All ATC buses are required to adhere to the following three criteria.

  1. Relative steady state voltage change is typically limited to 3 percent of the nominal voltage for intact system condition simulations. For new projects, it is also typically limited to 5 percent under outage conditions. The relative steady state voltage change is the difference in voltage before and after an event, such as capacitor switching, load switching or large motor starting. These events should occur at least 10 minutes apart and take less than 0.2 seconds (12 cycles) to go from an initial to a final voltage level.
  1. Single frequency flicker is to be below the applicable flicker curves described in Table A.1 of IEEE 1453-2004 “Recommended Practice of Measurement and Limits of Voltage Fluctuations and Associated Light Flicker on AC Power Systems.” Single frequency flicker is created by voltage affecting events that occur at a regular interval and superimpose a single frequency waveform between 0.001 and 24 Hz on the fundamental frequency 60 Hz voltage waveform. Depending on frequency (the human eye is most sensitive to frequencies in the 5 to12 Hz range) sub-synchronous frequencies with magnitudes from 0.35 percent to 8 percent can cause irritable flicker. ATC uses the flicker curve in IEEE Standard 1453-2004 (Table A.1) to determine the acceptability of single frequency flicker.
  1. Multiple frequency flicker is to be limited to a short term perception (Pst) of 0.8 and a long term perception (Plt) of 0.6. Pst and Plt are calculated using the calculation methods outlined in IEEE standard 1453-2004. These limits can be exceeded 1 percent of the time with a minimum assessment period of one week. Multiple frequency flicker has the same frequency range as single frequency flicker, but is more complex to analyze, especially when flicker magnitudes and frequencies change over time. Multiple frequency flicker is best analyzed using a flicker meter. 

 

Harmonic Voltage Distortion

In general, it is the responsibility of ATC to meet harmonic voltage limits and the responsibility of the load customers to meet harmonic current limits. Usually, if harmonic current limits are met, then harmonic voltage limits will also be met. The level of harmonics acceptable on the ATC system is defined by state regulations, IEEE Standard 519-1992 (Recommended Practices and Requirements for Harmonic Control in Electrical Power Systems) and the judgment of ATC. The voltage distortion limits and current distortion limits are specified in the Tables 1-4 below.

 

The observance of harmonic limits should be verified whenever a harmonic related problem is discovered or a new harmonic producing load with a reasonable possibility of causing harmonic problems is connected to the ATC system. The following process is utilized by ATC when managing an existing harmonic-related problem or a new harmonic-producing load:

  1. Existing problems - When a harmonic related problem is found on the ATC system, it is ATC’s responsibility to determine the source of the harmonics. If harmonic current limits are violated, the source of the harmonics will be required to decrease their harmonic currents to below the limits.

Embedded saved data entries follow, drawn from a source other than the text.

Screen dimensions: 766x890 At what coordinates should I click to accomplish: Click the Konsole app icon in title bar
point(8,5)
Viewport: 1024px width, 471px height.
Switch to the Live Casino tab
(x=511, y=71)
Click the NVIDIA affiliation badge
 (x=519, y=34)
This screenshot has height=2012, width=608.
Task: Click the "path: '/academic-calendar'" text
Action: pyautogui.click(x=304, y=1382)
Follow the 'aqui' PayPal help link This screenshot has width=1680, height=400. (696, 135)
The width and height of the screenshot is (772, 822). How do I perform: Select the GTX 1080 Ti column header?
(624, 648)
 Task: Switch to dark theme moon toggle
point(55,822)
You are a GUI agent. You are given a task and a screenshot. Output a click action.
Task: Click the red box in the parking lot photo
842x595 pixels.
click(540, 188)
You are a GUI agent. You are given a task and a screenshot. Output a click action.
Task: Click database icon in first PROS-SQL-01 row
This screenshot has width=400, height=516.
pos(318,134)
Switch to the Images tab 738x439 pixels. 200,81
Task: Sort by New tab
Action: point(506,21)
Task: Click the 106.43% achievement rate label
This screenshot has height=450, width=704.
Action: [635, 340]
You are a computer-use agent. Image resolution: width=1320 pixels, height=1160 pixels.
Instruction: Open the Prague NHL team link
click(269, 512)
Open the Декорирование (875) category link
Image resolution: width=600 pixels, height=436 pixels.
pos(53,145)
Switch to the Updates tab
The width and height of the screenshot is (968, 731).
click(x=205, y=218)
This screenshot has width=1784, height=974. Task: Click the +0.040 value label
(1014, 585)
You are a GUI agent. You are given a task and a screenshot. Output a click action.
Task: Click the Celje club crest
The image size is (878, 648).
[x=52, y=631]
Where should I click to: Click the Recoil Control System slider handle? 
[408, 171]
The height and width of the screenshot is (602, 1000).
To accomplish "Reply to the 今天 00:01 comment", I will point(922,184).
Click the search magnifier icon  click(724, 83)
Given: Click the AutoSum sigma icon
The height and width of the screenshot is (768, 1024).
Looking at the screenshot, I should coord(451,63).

If, after the harmonic current has been reduced to an acceptable level, the harmonic voltage is still causing a problem and above specified levels, it shall be the responsibility of ATC to bring the harmonic voltages within limits. If limits are not violated and there is still a harmonic related problem (an unlikely situation), it is the responsibility of the entity experiencing the problem to harden its equipment to the effect of harmonics or reduce the harmonics at their location. An existing violation of these harmonic limits that is not causing any problems does not necessarily require harmonic mitigation.
  1. New harmonic producing loads - It is the responsibility of any customer wanting to connect a harmonic producing load to the ATC system to determine if the proposed load will violate the harmonic current limits and, if these limits are violated, to determine and implement steps necessary to reduce the harmonic currents to acceptable levels. If harmonic voltage limits are not met after harmonic current limits have been met, it is the responsibility of ATC to determine if the harmonic voltage distortion will cause any system problems and if they will, it is ATC’s responsibility to develop and implement a plan to meet the harmonic voltage limits.